The current state and future of Neuralink?
One aspect that most analysts tend to agree on is that academia has made tremendous strides in the past two decades that have propelled the development of these technologies that are now being integrated in the Neuralink device, however, for further and faster development, more private players have to invest in the segment. The scale of funding and the pace of development is unlikely to be possible at academic institutions.
With regards to Neuralink, implants have already been tested on rats, mice, monkeys, sheep and pigs so far and the testing is now moving on to human trials. On January 28, 2024, the first human Neuralink implant was placed on a patient and according to the company’s website, the first clinical trial is “open for recruitment.” But eve in this there are several prominent voices that are apprehensive at the pace of development. One of the more common criticisms is the lack of long term testing of the after affects of the implant. Traditionally, for implants such as these which will have to stay in the body of a patient for decades, safety testing needs to be performed in an animal test subject (normally a primate) and leaving it there for an extended amount of time to test its longevity. They need to be able to ascertain if the electrodes will survive in the body for such long periods of time, which is unlikely to be known in such a short period of time. Further, it also does not allow for testing of log term implications or side effects that it might have on the subject.

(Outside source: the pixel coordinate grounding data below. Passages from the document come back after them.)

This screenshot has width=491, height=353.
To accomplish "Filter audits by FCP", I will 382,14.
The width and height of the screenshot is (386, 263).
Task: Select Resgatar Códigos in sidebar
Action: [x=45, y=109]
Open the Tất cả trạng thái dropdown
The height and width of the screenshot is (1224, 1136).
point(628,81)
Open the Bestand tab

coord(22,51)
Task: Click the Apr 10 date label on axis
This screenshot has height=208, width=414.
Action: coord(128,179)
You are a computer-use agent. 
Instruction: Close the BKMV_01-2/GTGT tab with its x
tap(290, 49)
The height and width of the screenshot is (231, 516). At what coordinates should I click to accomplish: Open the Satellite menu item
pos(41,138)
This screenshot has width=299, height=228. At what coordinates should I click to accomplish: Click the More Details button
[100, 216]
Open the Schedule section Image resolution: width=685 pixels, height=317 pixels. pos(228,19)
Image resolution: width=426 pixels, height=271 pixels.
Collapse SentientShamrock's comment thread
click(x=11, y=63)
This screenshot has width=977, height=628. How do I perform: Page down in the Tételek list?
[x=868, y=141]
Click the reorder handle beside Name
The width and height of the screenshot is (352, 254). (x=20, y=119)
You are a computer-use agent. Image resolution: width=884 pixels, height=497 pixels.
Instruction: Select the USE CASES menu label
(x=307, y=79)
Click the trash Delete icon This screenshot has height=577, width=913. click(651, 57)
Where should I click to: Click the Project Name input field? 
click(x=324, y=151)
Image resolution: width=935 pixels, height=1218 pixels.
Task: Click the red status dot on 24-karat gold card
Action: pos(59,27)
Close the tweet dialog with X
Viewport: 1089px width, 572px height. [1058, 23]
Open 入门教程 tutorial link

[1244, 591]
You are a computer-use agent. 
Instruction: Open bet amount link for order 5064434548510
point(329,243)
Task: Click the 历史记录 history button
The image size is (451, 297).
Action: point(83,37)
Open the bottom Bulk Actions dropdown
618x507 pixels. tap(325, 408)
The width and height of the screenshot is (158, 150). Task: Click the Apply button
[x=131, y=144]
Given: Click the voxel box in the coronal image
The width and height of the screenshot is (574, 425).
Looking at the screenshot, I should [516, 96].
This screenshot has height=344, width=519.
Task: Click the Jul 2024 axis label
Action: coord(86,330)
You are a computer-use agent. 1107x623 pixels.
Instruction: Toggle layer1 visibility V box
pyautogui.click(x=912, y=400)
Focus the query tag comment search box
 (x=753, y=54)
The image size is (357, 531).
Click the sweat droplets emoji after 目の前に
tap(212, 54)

Now, whether the Neuralink implant, or the Link, proves to be as hyped up in performance as Musk claims or is a complete dud, is yet to be seen. The most apt guess would be to imagine that it would fall somewhere in the middle. While there are criticisms for the neurological aspects of the project, the engineering aspects of the project are also being praised. Where it will end up, however, is not the crux of the discussion to be had now. Now is the time to discuss the ethics, the moral issues and the possible legislative changes that might be needed to safeguard against the best- and worst-case scenarios emanating from this technology. As to the fact that, either way this technology is going to change lives is not even debatable at this point.